On April 17, 2023, the Government issued Decree No. 13/2023/ND-CP on the Protection of Personal Data. Accordingly, the Decree stipulates the following notable contents:
First, the concept of Personal Data
The Decree stipulates that “Personal data” refers to electronic information in the form of symbols, letters, numbers, images, sounds, or equivalences associated with an individual or used to identify an individual. The personal data includes general personal data and sensitive personal data.
Second, 05 cases of Personal data processing without the consent of the data subject
– The personal data shall be processed to protect the life and health of the data subject or others in an emergency situation. The Personal Data Controller, the Personal Data Controller-cum-Processor, the Personal Data Processor and the Third Party shall be responsible for proving such situation.
– Disclosure of personal data in accordance with the law;
– Processing of personal data by competent regulatory authorities in the event of a state of emergency regarding national defense, security, social order and safety, major disasters, or dangerous epidemics; when there is a threat to security and national defense but not to the extent of declaring a state of emergency; to prevent and fight riots and terrorism, crimes and law violations according to the provisions of law;
– The personal data shall be processed to fulfill obligations under contracts the data subjects with relevant agencies, organizations and individuals as prescribed by law;
– The personal data shall be processed to serve operations by regulatory authorities as prescribed by relevant laws.
Third, Personal data protection measures
Measures for protecting personal data shall be adopted from the beginning of and throughout the processing of personal data. Measures for protecting personal data include:
– Management measure adopted by an organization or individual related to processing of personal data;
– Technical measure adopted by an organization or individual related to processing of personal data;
– Measure adopted by a competent authority according to regulations in this Decree and relevant law;
– Investigation and procedure measures adopted by a competent authority;
– Other measures as prescribed by law.
Fourth, Personal data protection authority
The personal data protection authority is the Department of Cybersecurity and Hi-tech Crime Prevention under Ministry of Public Security that assists the Ministry of Public Security in performing state management of personal data protection.

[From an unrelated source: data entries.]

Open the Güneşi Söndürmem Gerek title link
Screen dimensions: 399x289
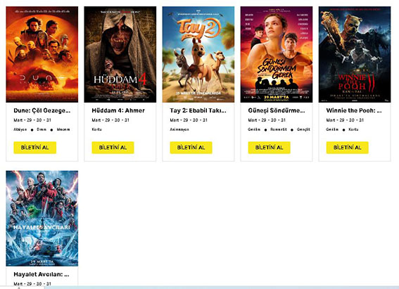point(277,110)
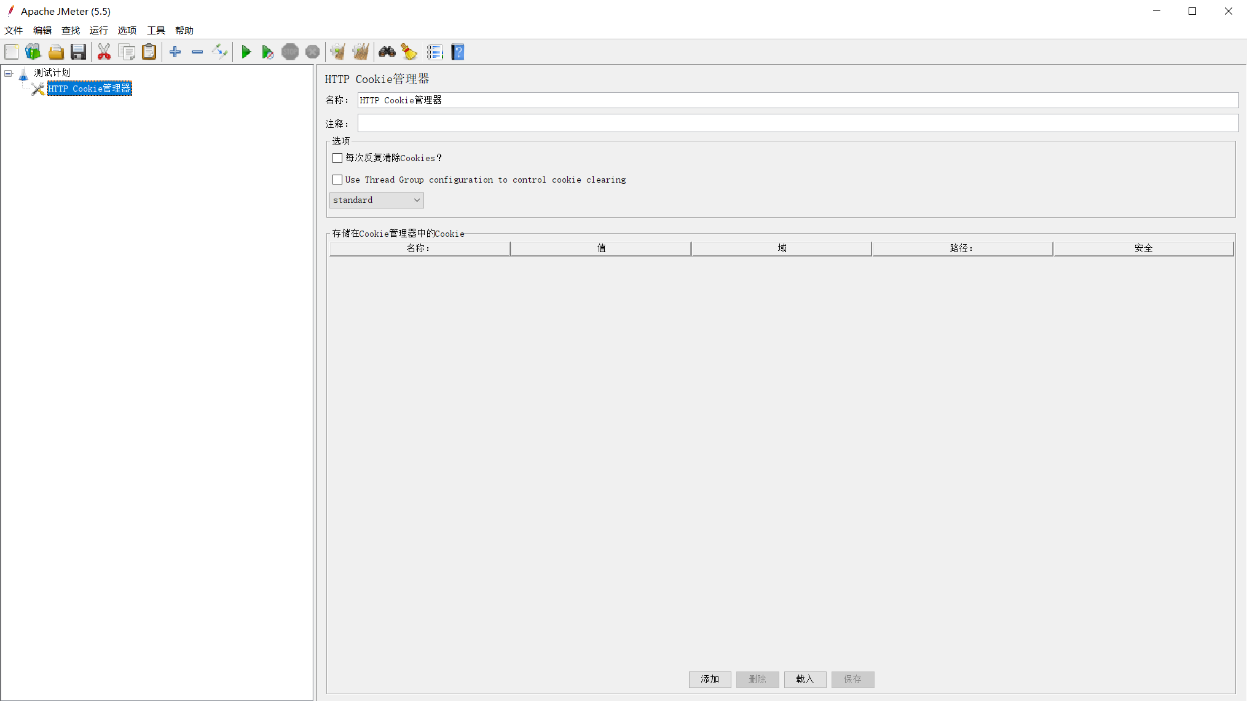Check Use Thread Group configuration option
Screen dimensions: 1247x701
pyautogui.click(x=337, y=180)
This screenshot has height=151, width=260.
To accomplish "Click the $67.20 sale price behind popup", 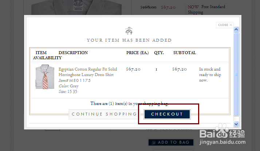I will point(168,7).
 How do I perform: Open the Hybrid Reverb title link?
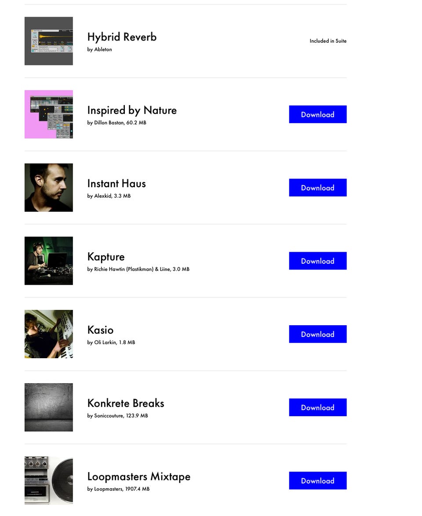tap(122, 37)
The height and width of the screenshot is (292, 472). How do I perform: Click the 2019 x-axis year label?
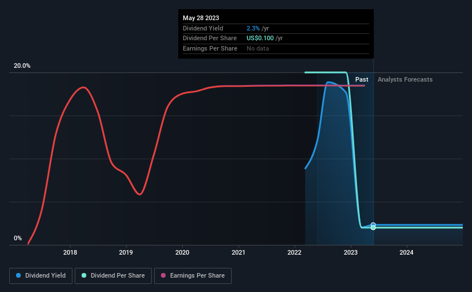pos(126,252)
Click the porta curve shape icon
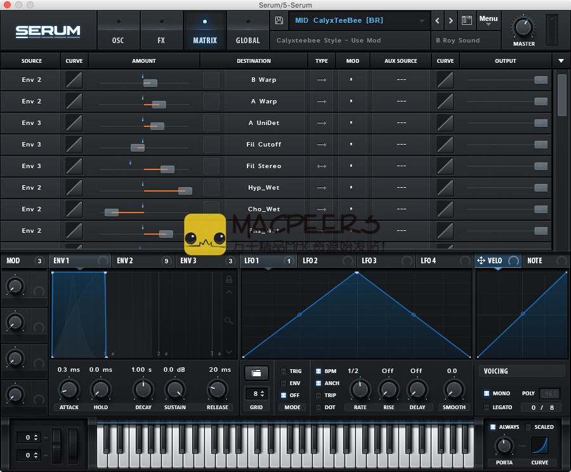This screenshot has width=571, height=472. pos(539,446)
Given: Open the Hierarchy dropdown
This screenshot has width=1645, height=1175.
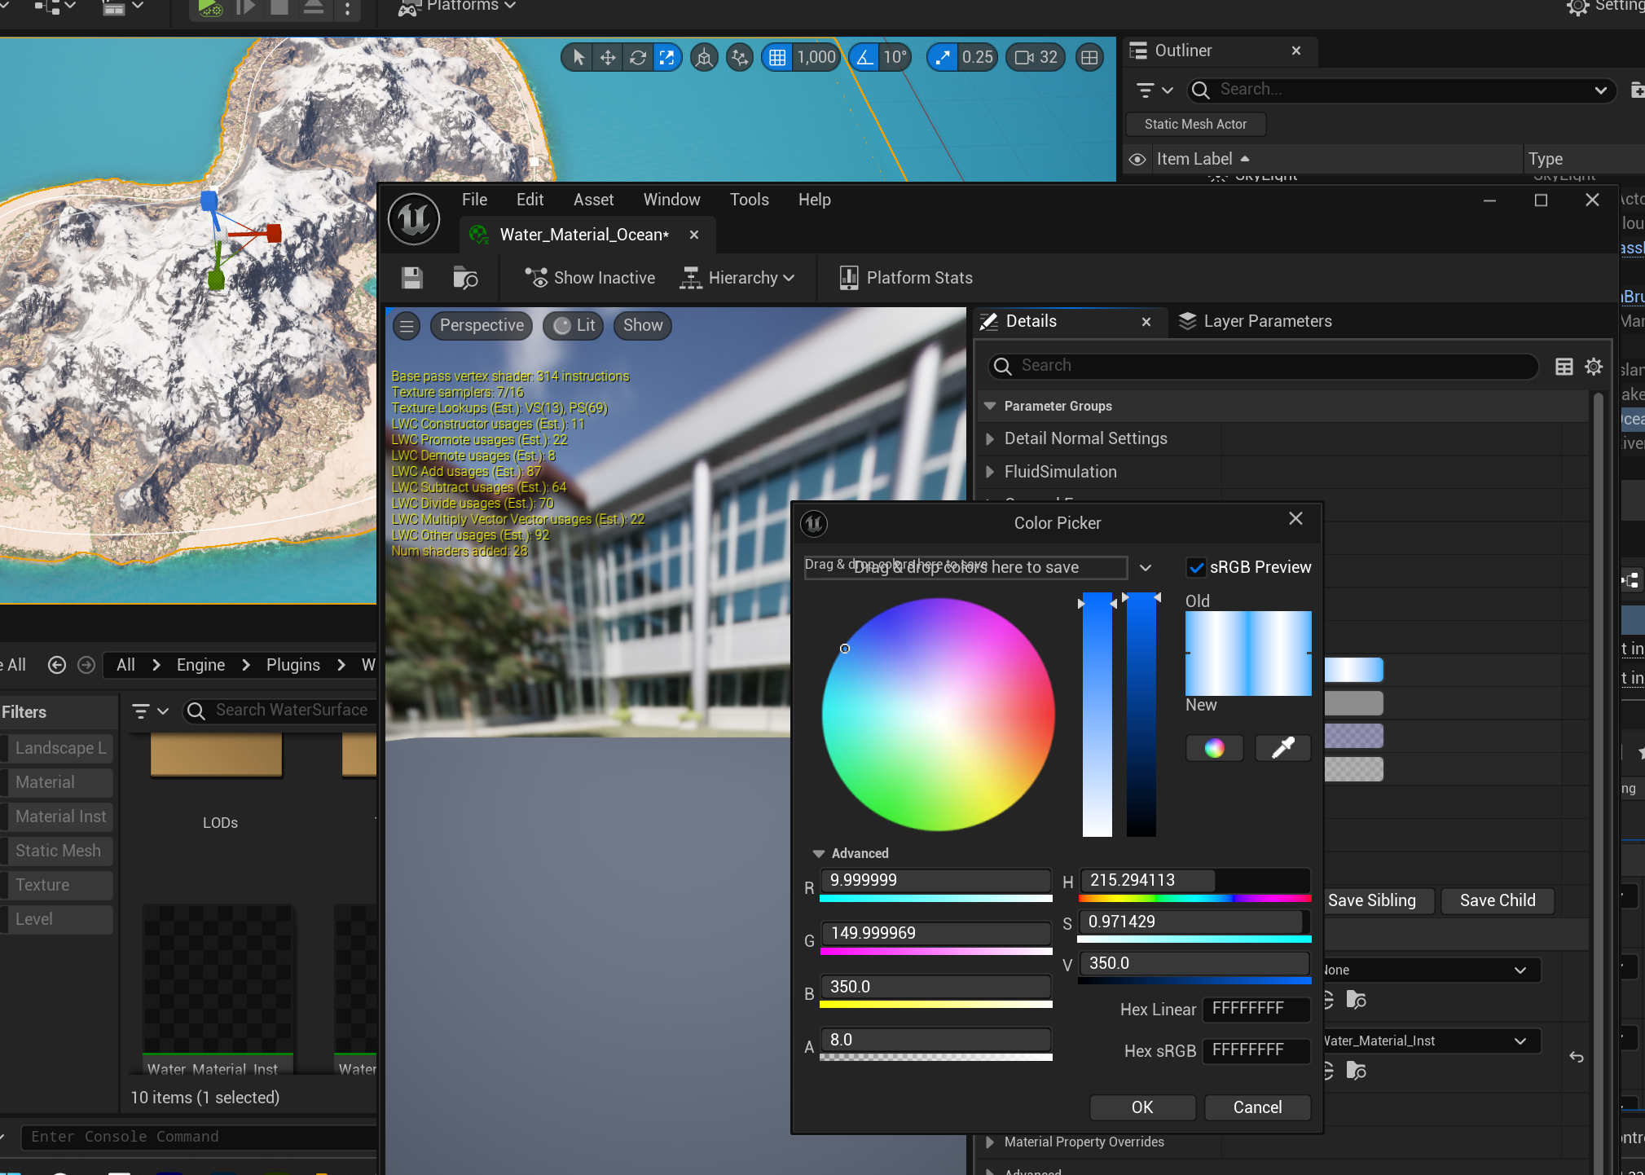Looking at the screenshot, I should (738, 278).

Fifth, conditions for assurance about protection of personal data
– Personal data protecting forces include:
+ Personal data protecting forces that are allocated in the personal data protection authority.

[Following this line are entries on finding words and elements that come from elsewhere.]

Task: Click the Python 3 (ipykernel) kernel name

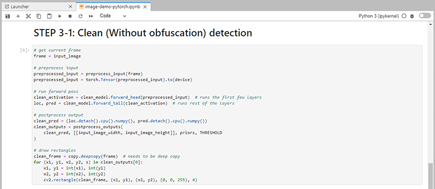Action: click(x=379, y=16)
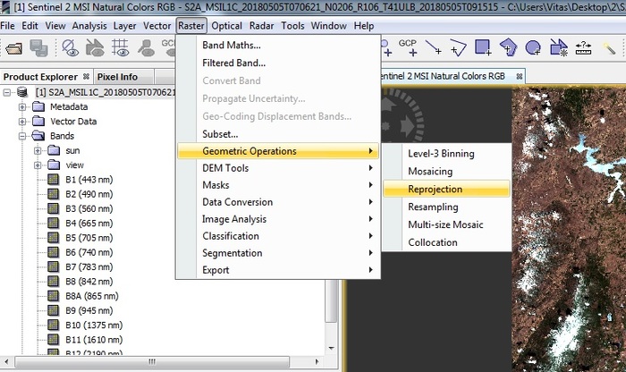The width and height of the screenshot is (626, 372).
Task: Select the Draw Ellipse tool
Action: 533,47
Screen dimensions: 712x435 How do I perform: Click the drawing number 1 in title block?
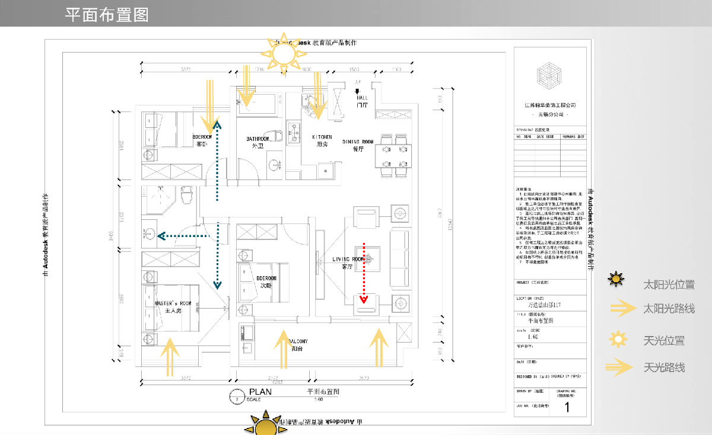click(567, 407)
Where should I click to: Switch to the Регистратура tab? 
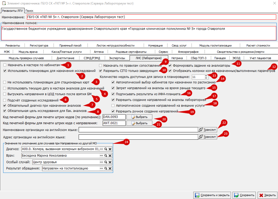39,46
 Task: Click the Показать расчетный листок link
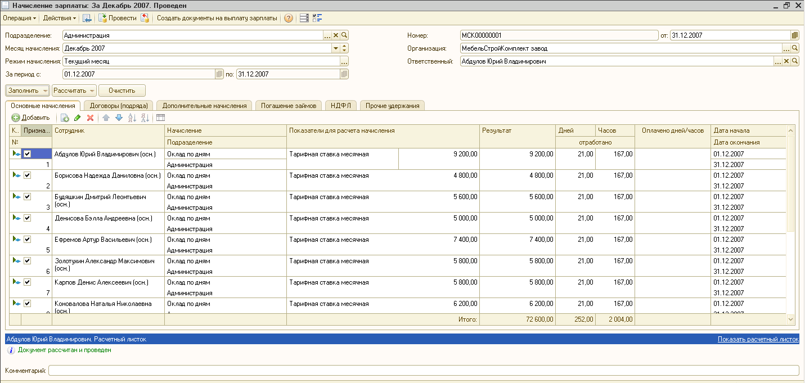pyautogui.click(x=758, y=339)
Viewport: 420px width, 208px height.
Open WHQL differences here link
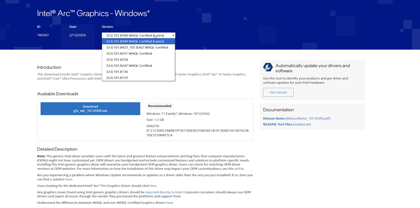point(169,203)
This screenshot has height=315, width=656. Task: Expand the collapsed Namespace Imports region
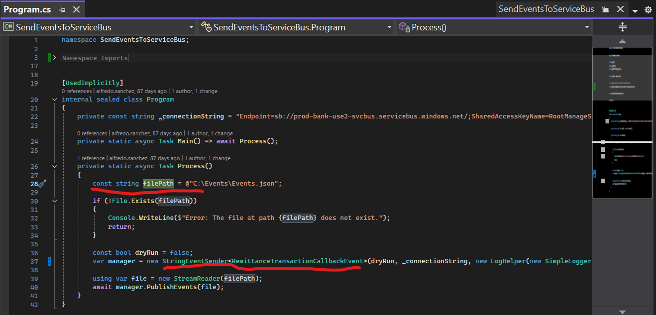55,58
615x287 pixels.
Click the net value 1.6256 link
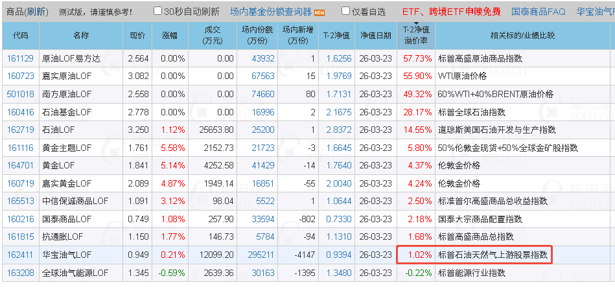339,59
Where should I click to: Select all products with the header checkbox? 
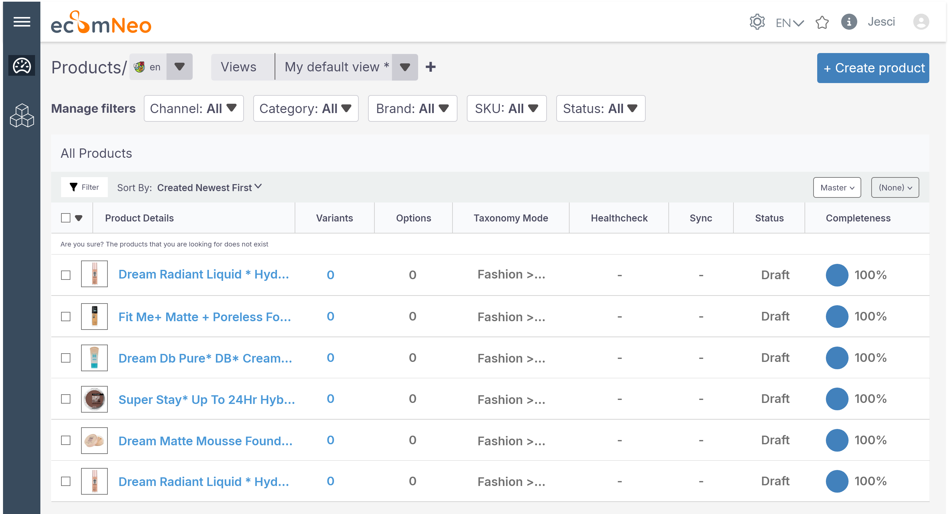(66, 218)
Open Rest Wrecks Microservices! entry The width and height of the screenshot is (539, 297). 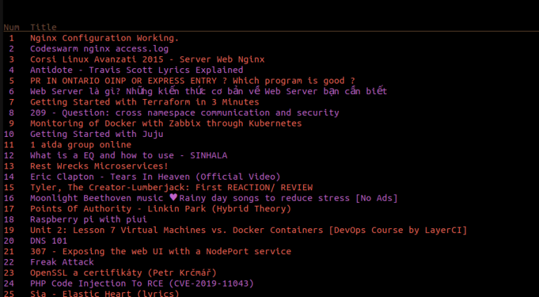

+ Departments and personnel in charge of protection of personal data that are appointed in agencies, organizations and enterprise in order to comply with regulations on protection of personal data;
+ Organizations and individuals that are encouraged to protect personal data;
+ The Ministry of Public Security shall develop specific programs and plans to develop human resources for protection of personal data.
– Agencies, organizations and individuals shall be responsible for disseminating knowledge and skills in order to raise awareness of protection of personal data for agencies, organizations and individuals.
– Facilities and conditions for operation by the personal data protection authority shall be ensured.
Sixth, handling violations against regulations on protection of personal data
Agencies, organizations and individuals that commit violations against regulations on protection of personal data, depending on the severity of their violations, may be disciplined, or face administrative penalties or criminal prosecution according to regulations.
This Decree comes into effect from July 01, 2023.